I have always thought highly of drivers and felt you could get no better help while in a crisis on the road, but this time their help was at our home. I wish I knew their names so I could thank them personally. I do pray all the drivers who were there during this storm have or will soon make it back to their families safely.
I don’t know if Truckers News will be doing an article on this tragedy, but I wanted to share our family’s story and express our deep gratitude for the help they received from these heroes!
Teresa Stanley Moore
Glade Spring, Va.
Industry leaning too far left
I am sure this letter will upset some people, but there are some things I just need to get off my chest. I hope I am not the only one who can see how far left the trucking industry and those that claim to represent it have gone. If I am, maybe this will cause others to step back and take a bigger look.
I am 50 years old. I’ve been driving trucks since I was 18. I grew up in this industry, and I am the third generation in my family to drive truck. I have to ask one simple question. What happened to all of us? Trucking used to be about independence, freedom of the open road, the “last American cowboy,” etc. Now all you hear about is regulation after regulation after regulation. And each year, there seem to be more coming.
Where are the true supporters of the trucking industry? The ATA and OOIDA don’t support us anymore. They claim to, but it seems that anytime the government wants to throw out some new regulation, they just want to ask how far we should bend over this time. They have become just like any other lobbying group in Washington. They want you to send them money so that they can support the politician of THEIR choice and be invited to the fancy parties. They are just part of the “go along to get along” gang.
And it is not just them. There are some trucking companies out there that seem to be more than willing to jump into bed with the Obama administration. I just read an article that was printed in a trucking publication a few months ago about a trucking company that we all know that was invited to the White house for supporting Obama’s green fuels initiative or whatever they are calling it these days. Now I’m all for protecting the environment as long as it is done in a common-sense way. And I have nothing against developing new fuels for the future. But the key word here is “future.” We have a real energy crisis in this country right now that needs real common-sense solutions before it is too late. But all anybody wants to do is sweep it under the rug in the name of protecting the environment.

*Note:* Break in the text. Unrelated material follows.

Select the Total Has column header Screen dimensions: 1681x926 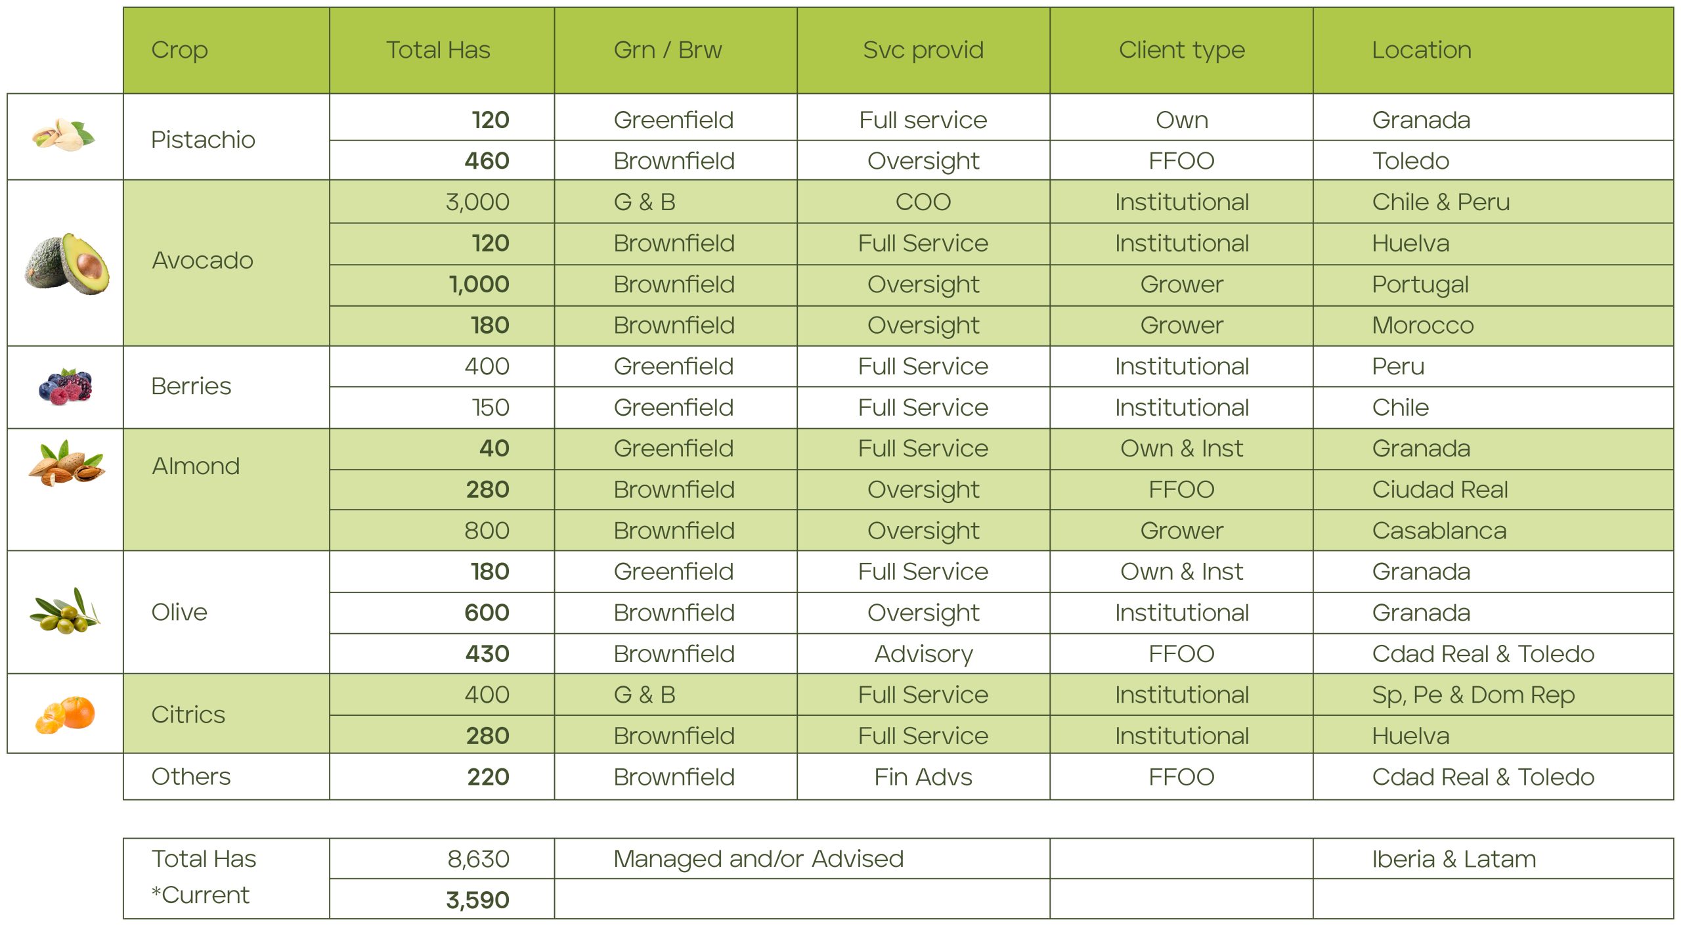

Anybody can feel good about themselves for talking about alternative fuels and supporting them. But the truth is they are not going to happen overnight. Building the cars and trucks to run on them will take years and so will the infrastructure to support them. Do you think the modern fuel network we have today just happened? No! It took nearly 100 years to develop.
Everybody knows that the Obama Administration is anti-business, anti-oil and anti-coal. That is three strikes against the trucking industry. Why anybody in this industry would want to get behind his policies is hard for me to understand. He can’t just outlaw trucking (or can he?). So he will just put out more regulations till it gets too expensive to operate and companies just start shutting down. The L.A. ports deal is a good example. Ban owner-operators from the port because they can’t afford to buy a truck that was manufactured in a certain year. Wake up, people. How much more are you going to take? They are going to regulate away your freedoms.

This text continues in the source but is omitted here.